A workaholic father who attempts to visit his daughter during a layover in LA, only to discover that she’s disappeared, is forced to team up with her awkward ex-boyfriend to find her over the course of one transformative night.
Genre : Comedy
Country : USA
J.K. Simmons : Frank Gallo
Emile Hirsch : Martin
Analeigh Tipton : Ginnie
My opinion on “All Nighter”
“Uh, it’s just up that-a-way.
That’s gotta be the 15th fucking time you said “that-a-way.”
Are you Hopalong Cassidy?
Who’s Hopalong Cassidy?”
“All nighter” is a movie that isn’t really bad, but at the same time it’s not good either. There are times that I’m lying in my lazy sofa in the weekends, carelessly zapping all channels on my television to see if there’s something on it. And then I come across an unknown movie with a famous person playing in it. And after a while I realize that it’s not much of a movie anyway. But because I’m too lazy to search for another channel, I watch the movie until the end and finally go to bed without realizing what it was about anyway. Well, “All nighter” is that kind of movie.
The moment J.K. Simmons appeared on the screen, I had a cheer moment and I thought it might be a good movie. Twenty minutes later, I realized J.K. Simmons wasn’t playing such a fascinating role as in “Whiplash“. He still looks rather strict and discipline-demanding because of his specific looks and bald head. These characteristics were suitable while playing the role of Mr. Gallo, father of a lovely girl called Ginnie (Analeigh Tipton) who’s dating Martin (Emile Hirsch), a banjo-playing vegetarian loser. Already during their first meeting at the dinner table, Mr. Gallo consciously or unconsciously looked contemptuously at Martin. When he knocks on Martin’s frontdoor 6 months later to ask where his daughter is hanging out, Martin appears to know nothing about her whereabouts (they aren’t a couple anymore, it seems). And this is the beginning of a nightly journey along places where Ginnie was spotted the last time.
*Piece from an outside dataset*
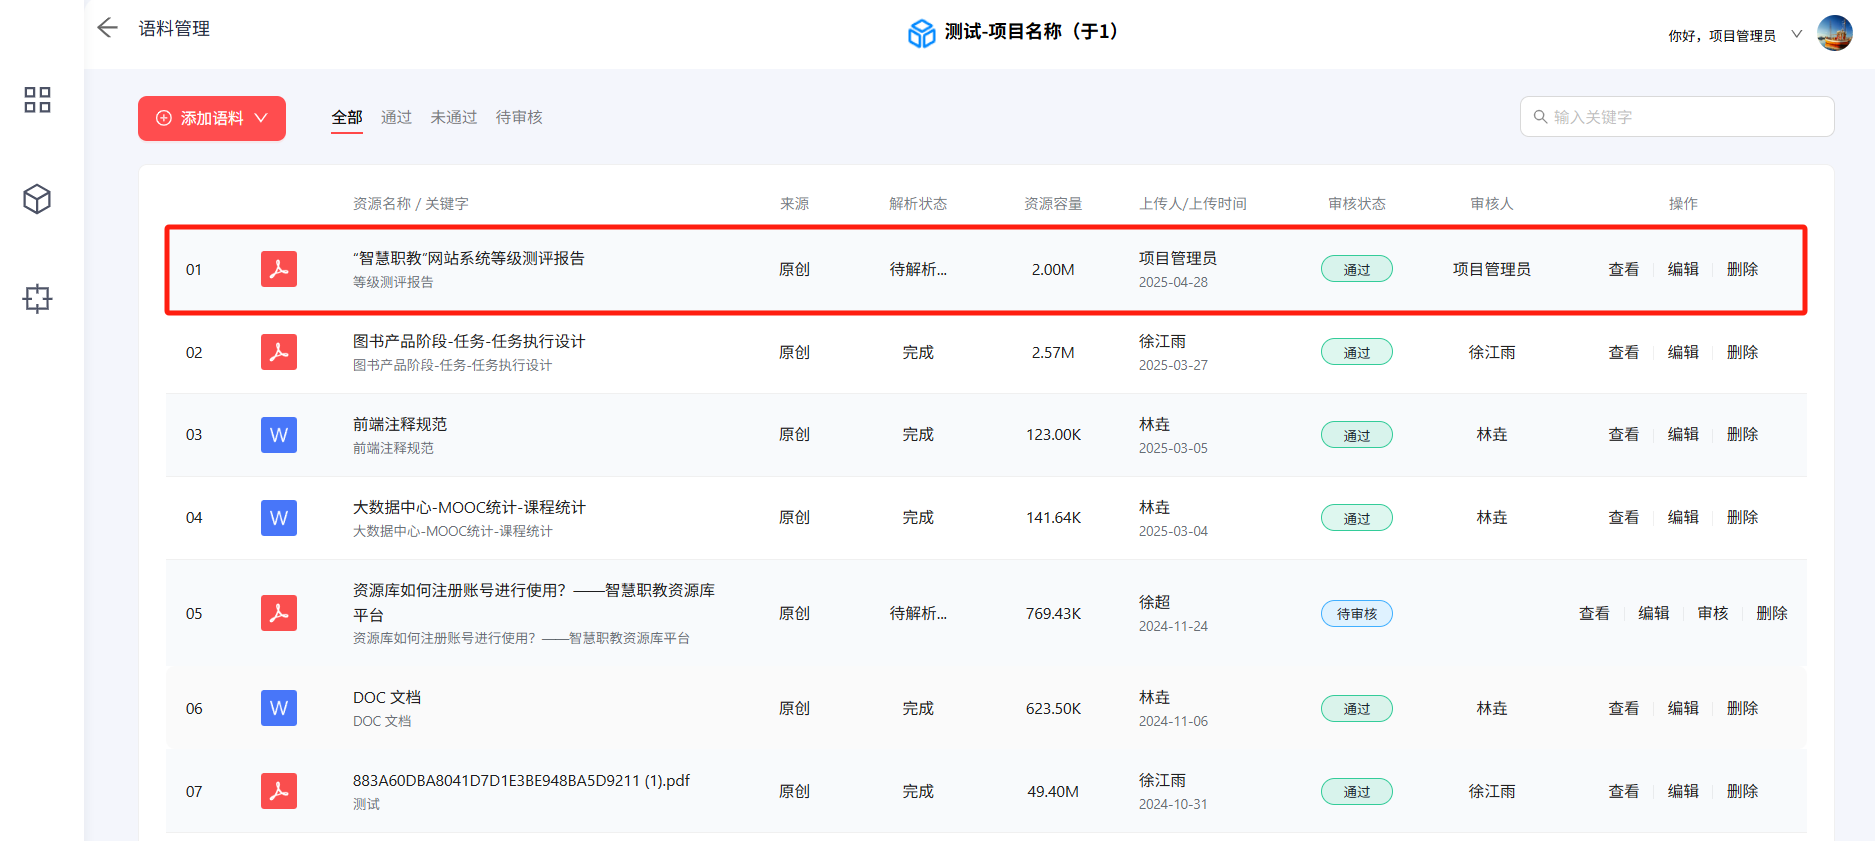Select the 待审核 filter tab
Anybody ever heard of the word cliché?
Well, if the word cliché hadn’t been invented yet, it surely would have happened now. Actually all aspects that appear in this movie have already been used elsewhere. Two totally different persons, each of whom have chosen a different path in their life, are forced to tolerate each other’s company a complete night. Obviously, as the night progresses, the two start to have more and more respect for each other. Intense life stories are exchanged. They accidently discover common interests. And before you know it, all prejudices are set aside and they become friends for life.
A vegatarian klutz.
Emile Hirsch (who did an excellent job in “Just Jim” in my opinion) is such a typical alternativo who doesn’t aim for a well-paid job to build a carefree future. No, he rather spends his days pickin’ his banjo. To Frank’s horror Martin is also a vegetarian, he’s allergic to a lot of things and he’s a klutz. Probably his daughter drew the same conclusion and exchanged him for a seemingly wealthy yuppie with whom she goes to Bora-Bora.
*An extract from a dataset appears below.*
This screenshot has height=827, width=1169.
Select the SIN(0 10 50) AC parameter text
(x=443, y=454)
Perhaps this would-be comedy might be more interesting if Frank and Martin met some fascinating people on their nightly journey. Unfortunately, most characters are extremely annoying individuals. Jimothy (Jon Daly) the junkie who only wears his underpants and a bathrobe while being stoned all the time. Roberta (Christian Scale) and Gary (Taran Kilam), the bickering couple, with Gary showing a rather unhealthy interest for Ginnie. Trevor (Jon Bass) is an arrogant guy who deserved a smack in the face. And then there were a few more supporting roles. The only function they had was to show Frank and Martin the way.
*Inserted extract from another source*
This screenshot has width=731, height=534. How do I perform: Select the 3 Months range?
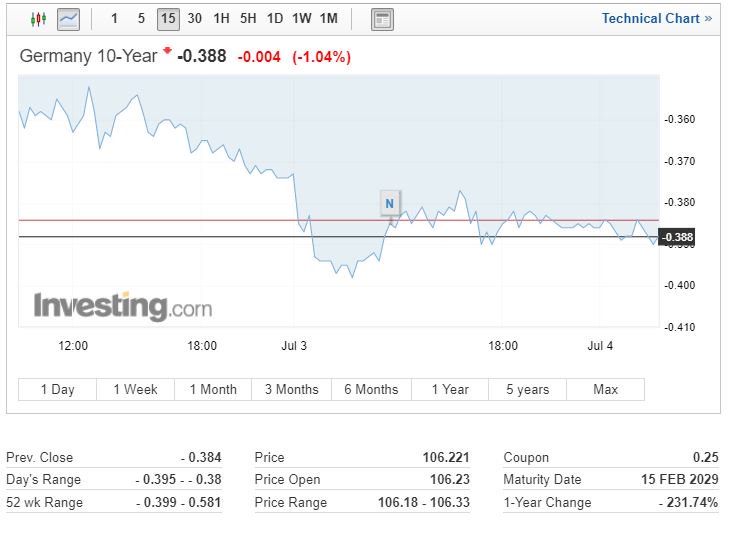click(x=291, y=389)
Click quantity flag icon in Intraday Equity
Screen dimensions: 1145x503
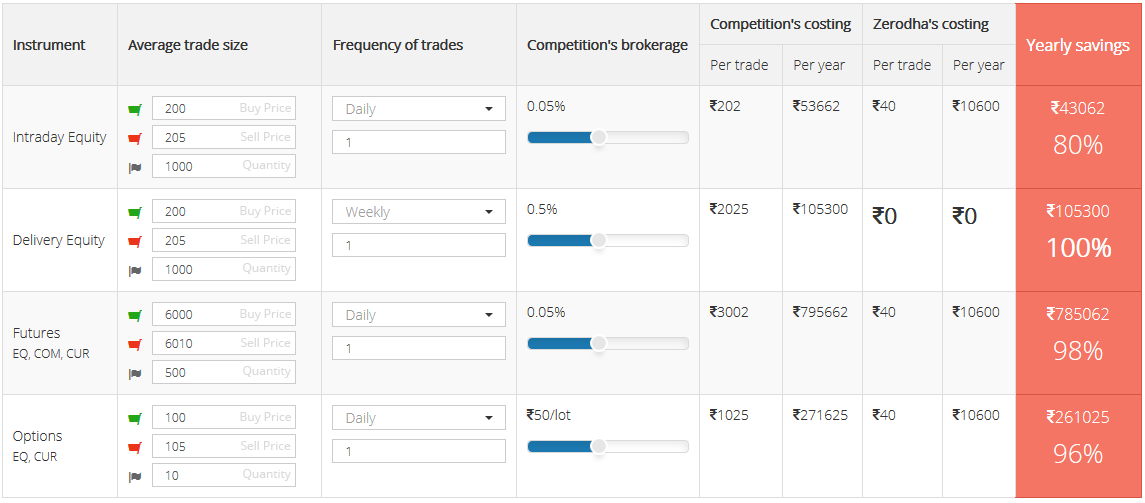pos(134,167)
“All nighter” could have been an enjoyable comedy, provided there would be some humor in it. And that’s what’s missing. There was nothing worth a chuckle or a modest smile. It felt forced and corny. Even Gary’s consumption of a large quantity of hallucination-producing mushrooms and his behavior afterwards, wasn’t funny. Deep inside, I hoped he would choke in it. And so they move from one place to another where Ginnie no longer comes or works. Frank acts reserved with the heart-broken Martin in tow. And eventually, the reason for Ginnie’s absence is quite ordinary and everything works out just fine. I thought “Meet the fockers” (also a future-son-in-law-meets-future-father-in-law disaster scenario) was painful to watch. But this one isn’t inferior to the latter. Luckily it was a short pain this time, because this negligible movie lasted only 80 minutes.